Manuel "Manny" Pardo Jr. (September 24, 1956 – December 11, 2012) was an American serial killer in South Florida, a former police officer who had previously been employed by the Florida Highway Patrol and later the Sweetwater Police Department in Miami-Dade county, active from January to April 1986, often working with partner, and co-defendant, Rolando Garcia. Over the course of those months, Pardo had nine known victims These events led to his arrest and conviction for 9 counts of first degree murder in the mid 1980s which he received the death penalty for, and ultimately his execution in December 2012.

Early life and police career 
Pardo was born in New York. According to USA Today, Pardo Who was a former Boy Scout and Marine Corps veteran, Who began his law enforcement career in the 1970s with the Florida Highway Patrol, graduating at the top of his class at the academy.  He was fired from that agency in 1979 for falsifying traffic tickets. He was soon hired by the police department in Sweetwater, a small city in Miami-Dade County."

Criminal career and trial 
After some brushes with law enforcement, including one incident involving lying to investigators, his position at the Sweetwater Police Department was terminated. Pardo became involved in the drug trade and, in January 1986, Pardo killed his first two known victims, Mario Amador and Roberto Alonso, with a .22 caliber Ruger pistol during a robbery 

Later that month, he killed Michael Millot, a Haitian anti-Duvalier activist, who Pardo believed to be a police informant. Millot was a gunsmith who had previously supplied Pardo with silencers for his handguns. Rolando Garcia lured Millot to the car of Pardo’s wife, where Pardo himself was already waiting in the back seat.  Once Michael Millot arrived and entered the front passenger seat of the car, Pardo fatally shot Millot in the head with a 9mm pistol. The car was later discovered to have been reupholstered after blood was cleaned out of it. 

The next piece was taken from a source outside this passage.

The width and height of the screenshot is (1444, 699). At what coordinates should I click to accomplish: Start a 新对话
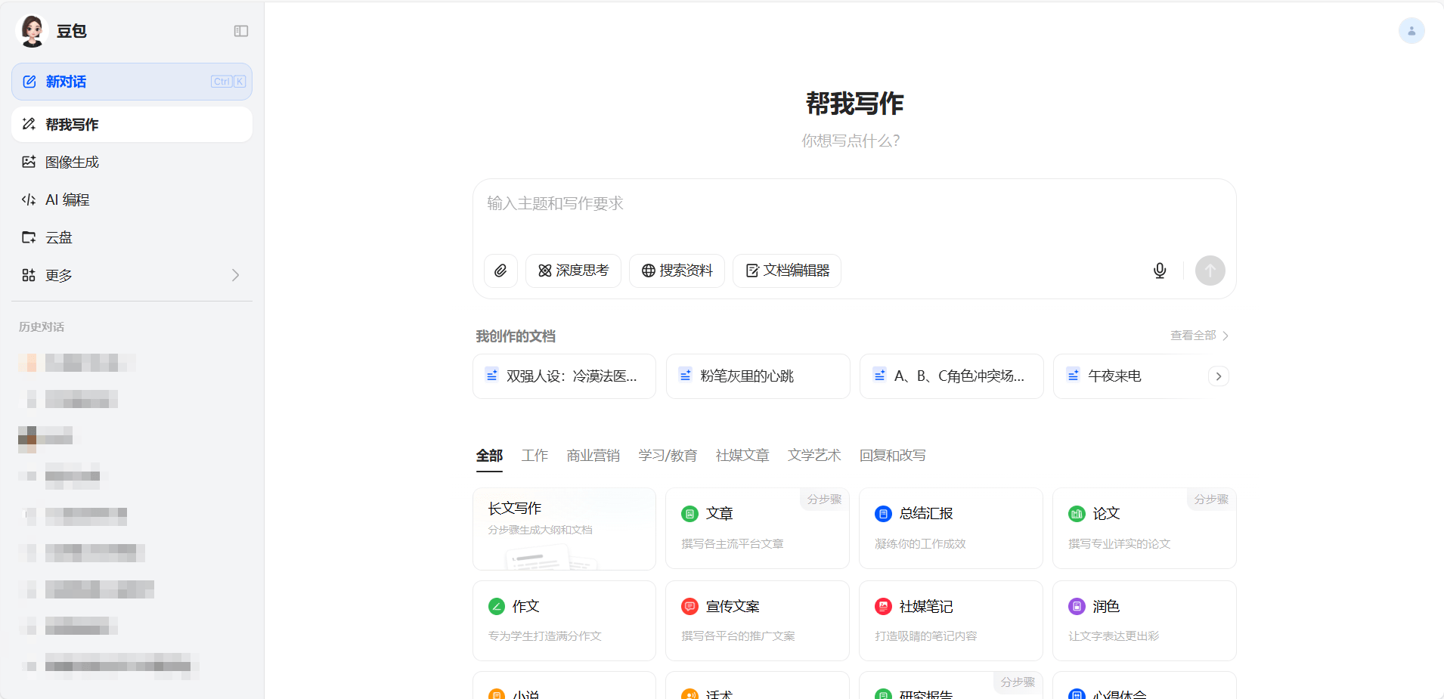[x=132, y=82]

In February 1986, he killed Luis Robledo and Ulpiano Ledo during a robbery of their home. Pardo had four victims in April 1986 in two separate incidents: Fara Quintero and Sara Musa were killed over an argument about a pawned ring worth $50 and for refusing to buy Pardo a VCR with stolen credit cards. Pardo would later claim that he believed Quintero had marked him for death by dialing him number 8s on a pager, a numerical sign for death in the Santería religion developed in Cuba. Ramon Alvero and his girlfriend Daisy Ricard were shot to death as Alvero failed to show up to several drug deals.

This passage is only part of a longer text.